Optimism is building around the Champagne 2020 vintage following one of the earliest starts to harvest on record, two weeks ahead of the 10-year average.
After a difficult year for the region’s growers and houses – alongside many across the wider wine and hospitality sector – there is now talk of 2020 completing a rare trilogy.
‘After an amazing 2018 and 2019, we are blessed to bottle another great year,’ said Hervé Dantan, chef de cave at Champagne Lanson.
‘Of course, we have to be patient and see how the wines will evolve, but we are very optimistic it will be another famous trilogy with three very good consecutive vintages,’ said, Dantan, who compared the situation to another hat-trick of top years: 1988, 1989 and 1990.
There may be fewer bottles of the 2020 vintage to go around once released, however, after growers and houses agreed to limit maximum yields to 8,000kg of grapes per hectare, or 230m bottles.
The regional wine council, Comité Champagne, said the tighter-than-usual limit followed ‘a historic drop’ in orders during the Covid-19 crisis.
Some producers were already facing a smaller harvest in 2020, due to bouts of hot summer weather and drought-like conditions.
‘2020 is the year of Pinot Noir,’ said Sébastien Le Golvet, chef de cave at Champagne house Henri Giraud.
‘[There are] not big yields this year but exceptional quality; when tasting the juices you could already sense extraordinary potential.’
At Champagne Taittinger, which owns 288 hectares of vines, vineyard manager Christelle Rinville said there was every reason to be delighted with harvest quality, citing ‘wonderful grapes’ with no botrytis.
Yields were in-line with the house’s June estimates, she said, noting ‘fewer bunches but larger ones which make picking considerably easier’.
Regarding the yield limit, fourth-generation family member Clovis Taittinger said, ‘We have pressed and now stocked/stored the totality of our own harvest.
‘We have not lost any grapes in any parcels and we have been able to make some reserves with magnificent quality grapes,’ said Taittinger, who is primarily responsible for sales and marketing at the house.
One much talked-about aspect of France’s 2020 wine harvest in general has been the early picking dates.
Rinville said Pinot Noir and Pinot Meunier ripened a lot earlier this year, while Chardonnay required more patience.
Taittinger finished harvesting grapes in the Pinot Noir-dominant Côte des Bar area on 31 August. ‘This is a completely astonishing occurrence,’ said Rinville. ‘This has never happened before in the history of the house.’

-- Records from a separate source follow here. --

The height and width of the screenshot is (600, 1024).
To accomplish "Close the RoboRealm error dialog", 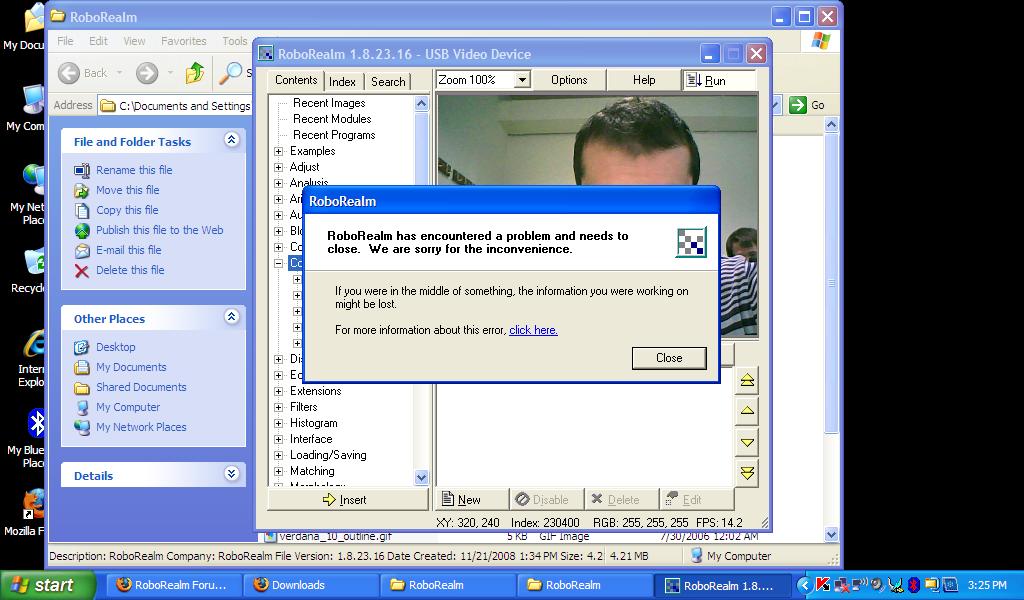I will point(669,358).
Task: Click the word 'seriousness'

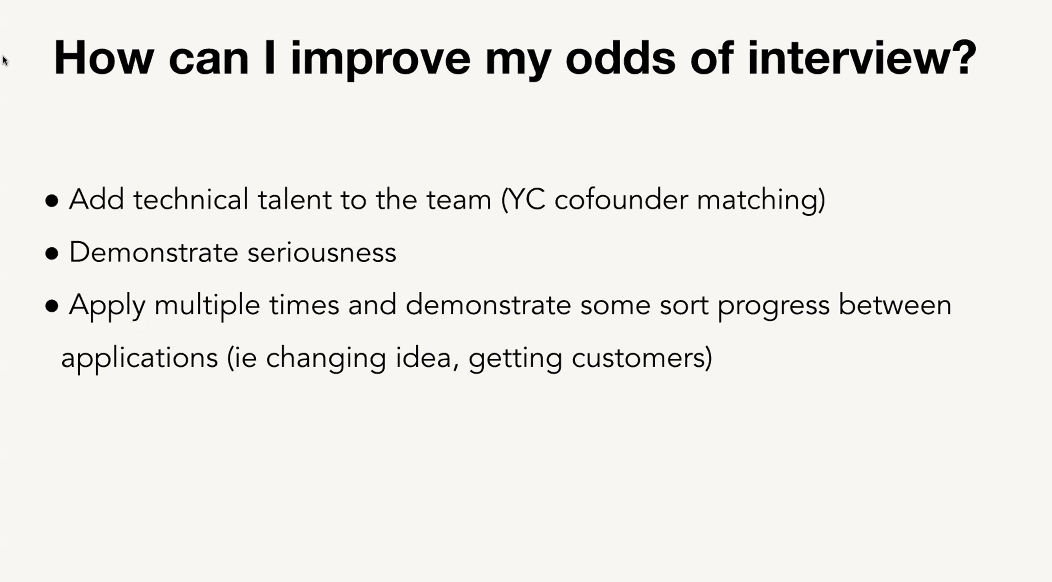Action: click(322, 252)
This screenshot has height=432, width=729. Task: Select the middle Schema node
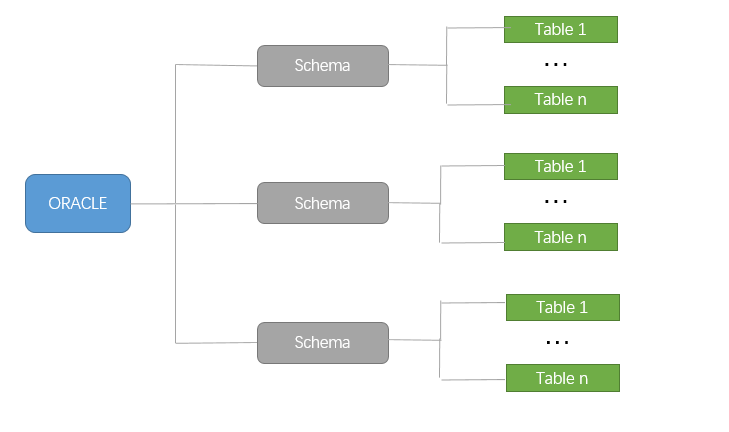click(x=322, y=203)
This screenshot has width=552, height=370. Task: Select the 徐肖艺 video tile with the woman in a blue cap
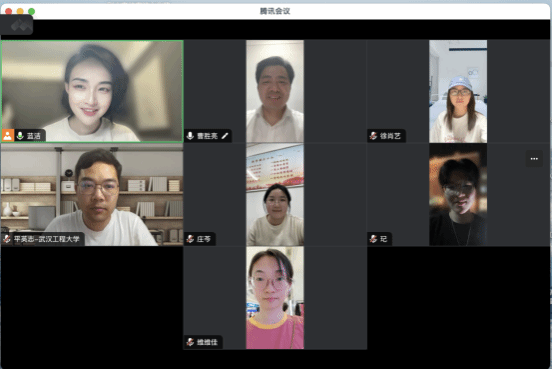458,91
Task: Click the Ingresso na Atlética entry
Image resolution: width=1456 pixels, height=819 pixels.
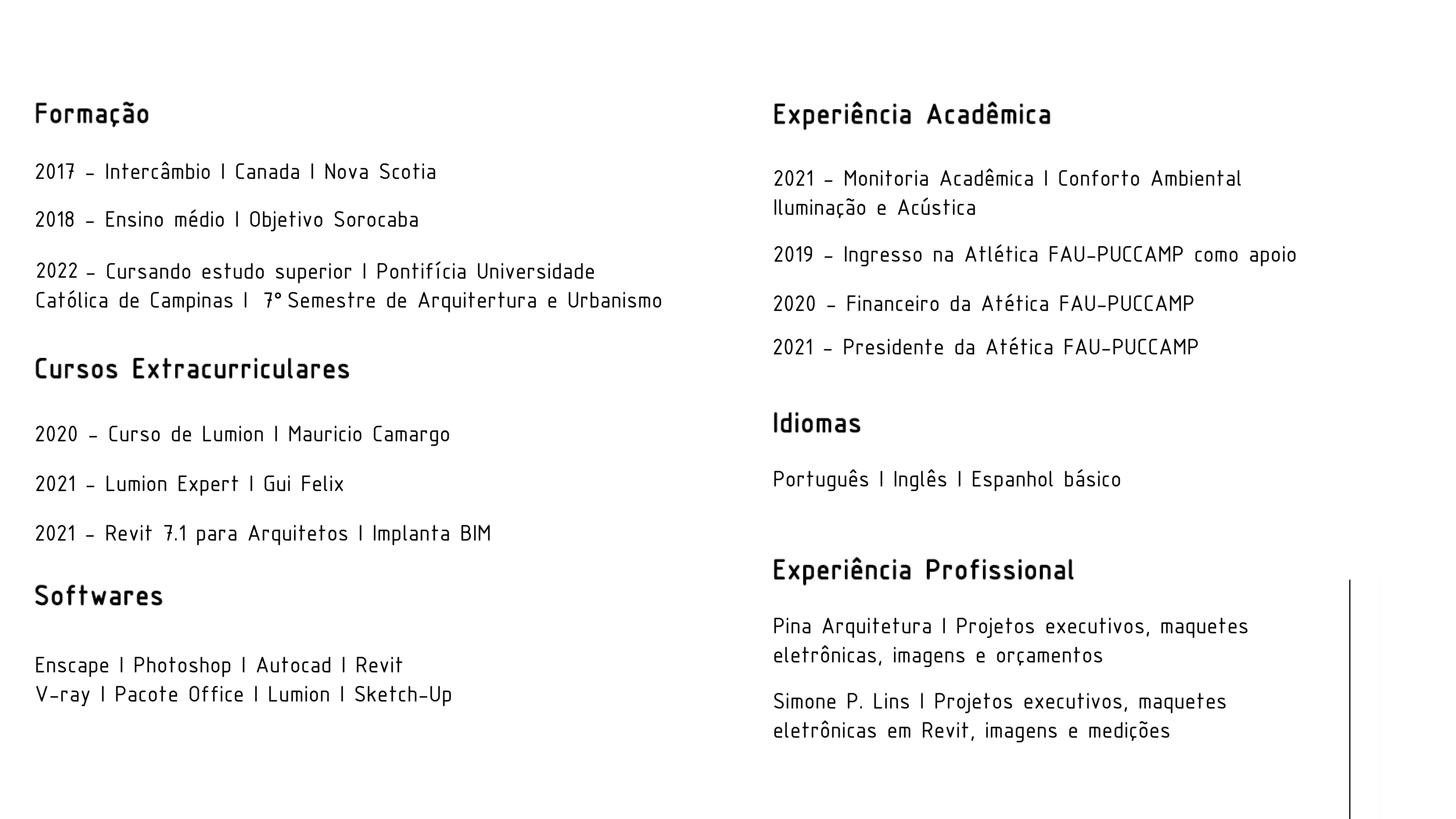Action: pyautogui.click(x=1034, y=255)
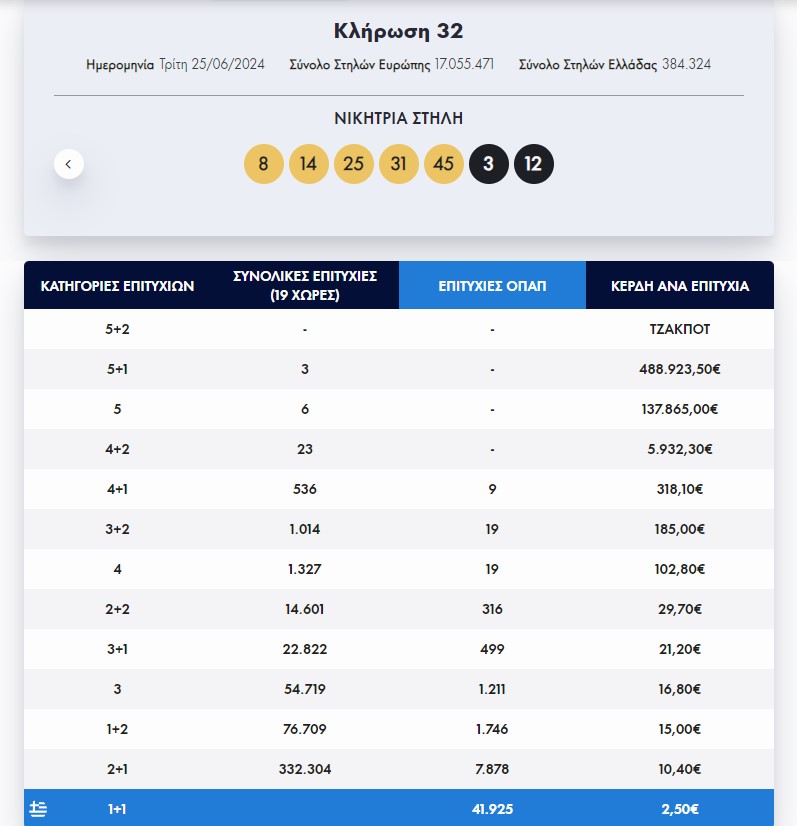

At Lanson, Dantan said the 2020 growing season required more leg-work than 2018 or 2019, and not just because of extra Covid-19 sanitary measures.
‘To cope with the delay between the phenolic ripeness and sugar ripeness, we had to significantly increase the berry sampling and tasting in each plot,’ he said.
Harvest took longer than expected, due to varying levels of ripeness, he added.